Kurskorrektur unter Haushaltsvorbehalt
Der neue Senat spricht vom Umsteuern in der Liegenschaftspolitik – Skepsis ist angebracht
Christian Linde und Jutta Blume
Zehn Jahre lang verscherbelten SPD und Die Linke ungehemmt öffentliches Eigentum. Die neue SPD-CDU-Koalition hat mit der Regierungsübernahme ein Umsteuern in der Liegenschaftspolitik angekündigt. Doch während Schwarz-Rot den behaupteten Kurswechsel unter ein Fiskal-Diktat stellen will, fordern Kritiker/innen eine sozialorientierte Boden- und Immobilienpolitik unter direkter Bürgerbeteiligung. Ein Volksbegehren könnte der Forderung Nachdruck verleihen.
Politische Entscheidungen wurden in der Zeit der rot-roten Koalition nahezu ausschließlich mit dem Hinweis auf die finanzielle Situation der Stadt getroffen. Zur Haushaltskonsolidierung setzten SPD und Die Linke auf Kürzungen, Investitionszurückhaltung und Einnahmeverbesserung. Als eines der Instrumente zur Auffüllung der klammen Kassen diente der Liegenschaftsfonds Berlin. Der Auftrag des im Jahr 2000 gegründeten Liegenschaftsfonds ist die treuhänderische Übernahme von Grundstücken und Beteiligungen des Landes und deren Verwertung.

________________________

GESTELLTE AUFGABEN =>
a – Zitiere aus dem Text zur Liegenschaftspolitik wörtlich den Abschnitt zwischen „Kurskorrektur unter Haushaltsvorbehalt“ und „Forderung Nachdruck verleihen.“, beide Stellen eingeschlossen.
b – Wie geht der Text zur Berliner Liegenschaftspolitik nach seinem letzten Satz weiter? Schreib ihn fort.
Die Daten stammen aus einer anderen Quelle.

________________________

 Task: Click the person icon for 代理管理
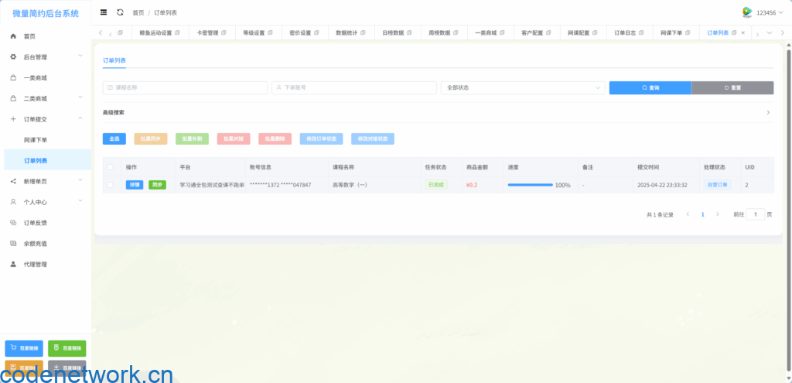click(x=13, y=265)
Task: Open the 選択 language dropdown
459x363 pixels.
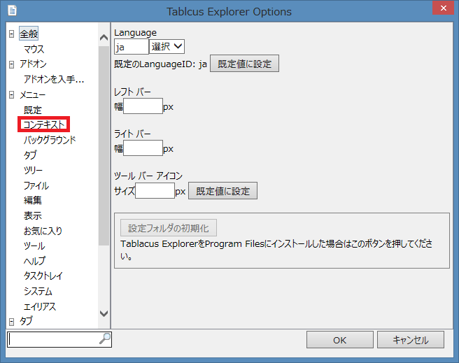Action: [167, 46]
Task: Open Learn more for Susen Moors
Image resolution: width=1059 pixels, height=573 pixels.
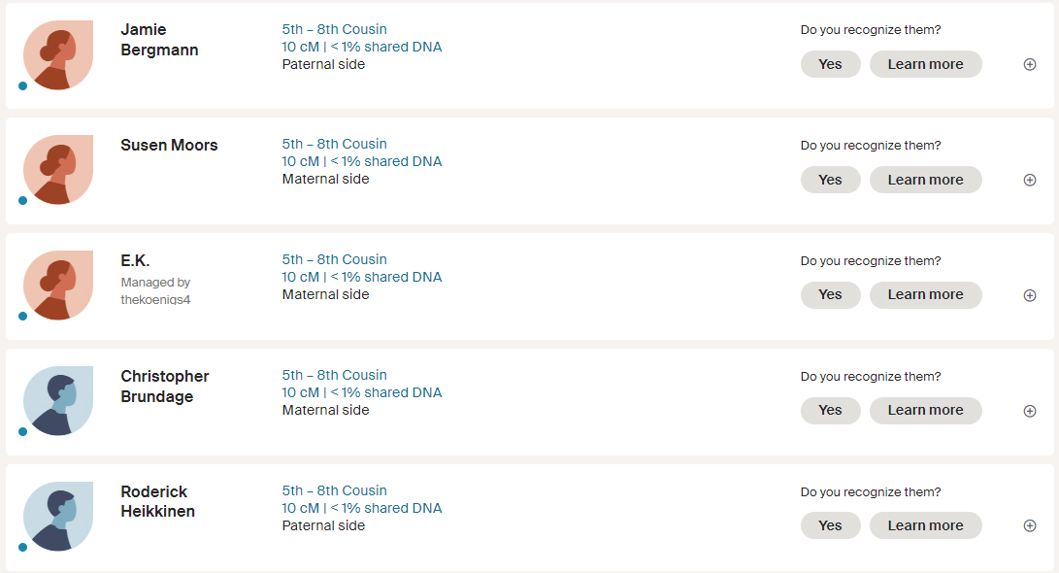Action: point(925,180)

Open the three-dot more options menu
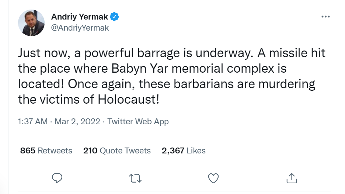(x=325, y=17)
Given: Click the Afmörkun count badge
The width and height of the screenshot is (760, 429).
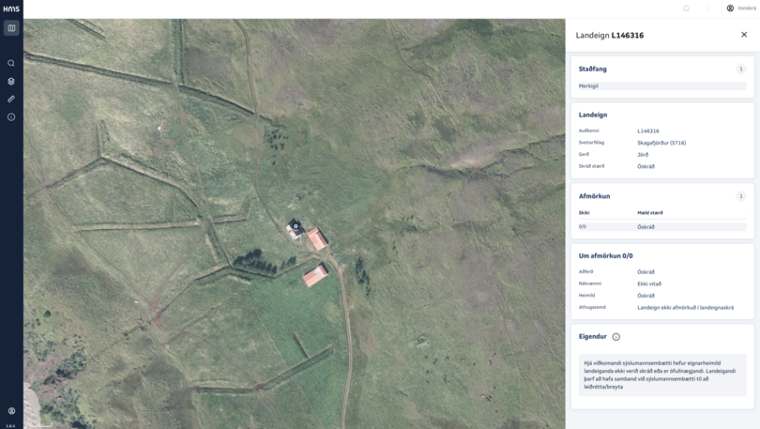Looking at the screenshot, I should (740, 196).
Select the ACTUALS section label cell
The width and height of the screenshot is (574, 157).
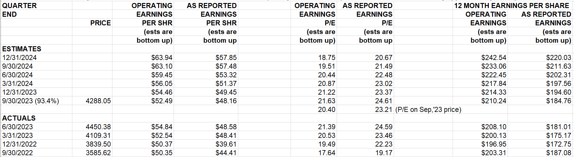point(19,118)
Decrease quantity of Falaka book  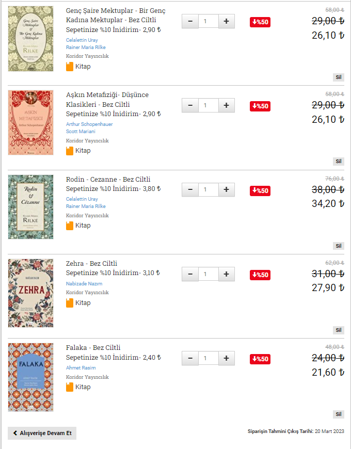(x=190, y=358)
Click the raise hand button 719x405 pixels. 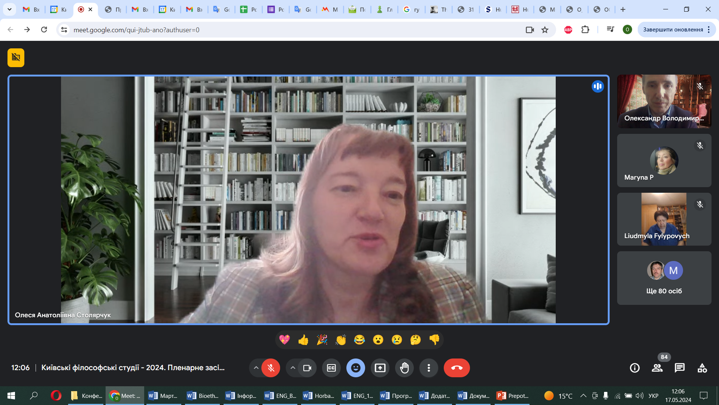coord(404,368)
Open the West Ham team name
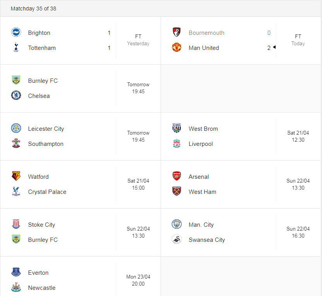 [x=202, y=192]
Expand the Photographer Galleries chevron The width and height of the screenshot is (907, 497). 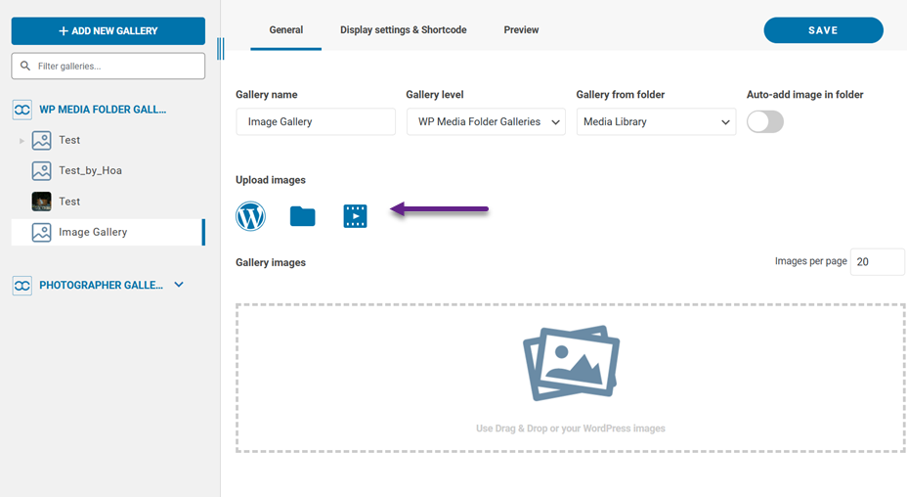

________________________

ANTWORTEN PRO AUFGABE =>
a –
Kurskorrektur unter Haushaltsvorbehalt
Der neue Senat spricht vom Umsteuern in der Liegenschaftspolitik – Skepsis ist angebracht
Christian Linde und Jutta Blume
Zehn Jahre lang verscherbelten SPD und Die Linke ungehemmt öffentliches Eigentum. Die neue SPD-CDU-Koalition hat mit der Regierungsübernahme ein Umsteuern in der Liegenschaftspolitik angekündigt. Doch während Schwarz-Rot den behaupteten Kurswechsel unter ein Fiskal-Diktat stellen will, fordern Kritiker/innen eine sozialorientierte Boden- und Immobilienpolitik unter direkter Bürgerbeteiligung. Ein Volksbegehren könnte der Forderung Nachdruck verleihen.

b –
Verkauf an Meistbietende
Die systematische Veräußerung von Grundstücken und Immobilien an kapitalstarke Investoren spülte dem Haushalt bereits rund 1,7 Milliarden Euro in die Kasse. In zehn Jahren Geschäftstätigkeit schloss der Liegenschaftsfonds 5.500 Kaufverträge über insgesamt 1.400 Hektar ab. Dennoch stieg in der gleichen Zeit der Schuldenberg Berlins. Nachdem die Politik durch die Vergabepraxis des Liegenschaftsfonds die Stadtentwicklung praktisch bedingungslos dem Markt überließ, soll mit der schwarz-roten Koalition ein Paradigmenwechsel stattfinden. „Wir brauchen eine neue Liegenschaftspolitik. Eine solche Politik darf nicht nur auf den höchsten Verkaufserlös schielen, man muss auch darauf achten, welche Konzeptionen die Käufer haben“, sagte Kulturstaatssekretär André Schmitz im Tagesspiegel vom 16. Januar 2012. Der neue Staatssekretär in der Senatsverwaltung für Stadtentwicklung Ephraim Gothe (SPD) fordert sogar, landeseigene Grundstücke nur noch in Erbbaurecht zu vergeben. Allerdings sind solche Töne nicht ganz neu. Bereits seit 2010 debattiert das Berliner Abgeordnetenhaus über eine Neuausrichtung der Liegenschaftspolitik. Nur passiert ist bislang wenig.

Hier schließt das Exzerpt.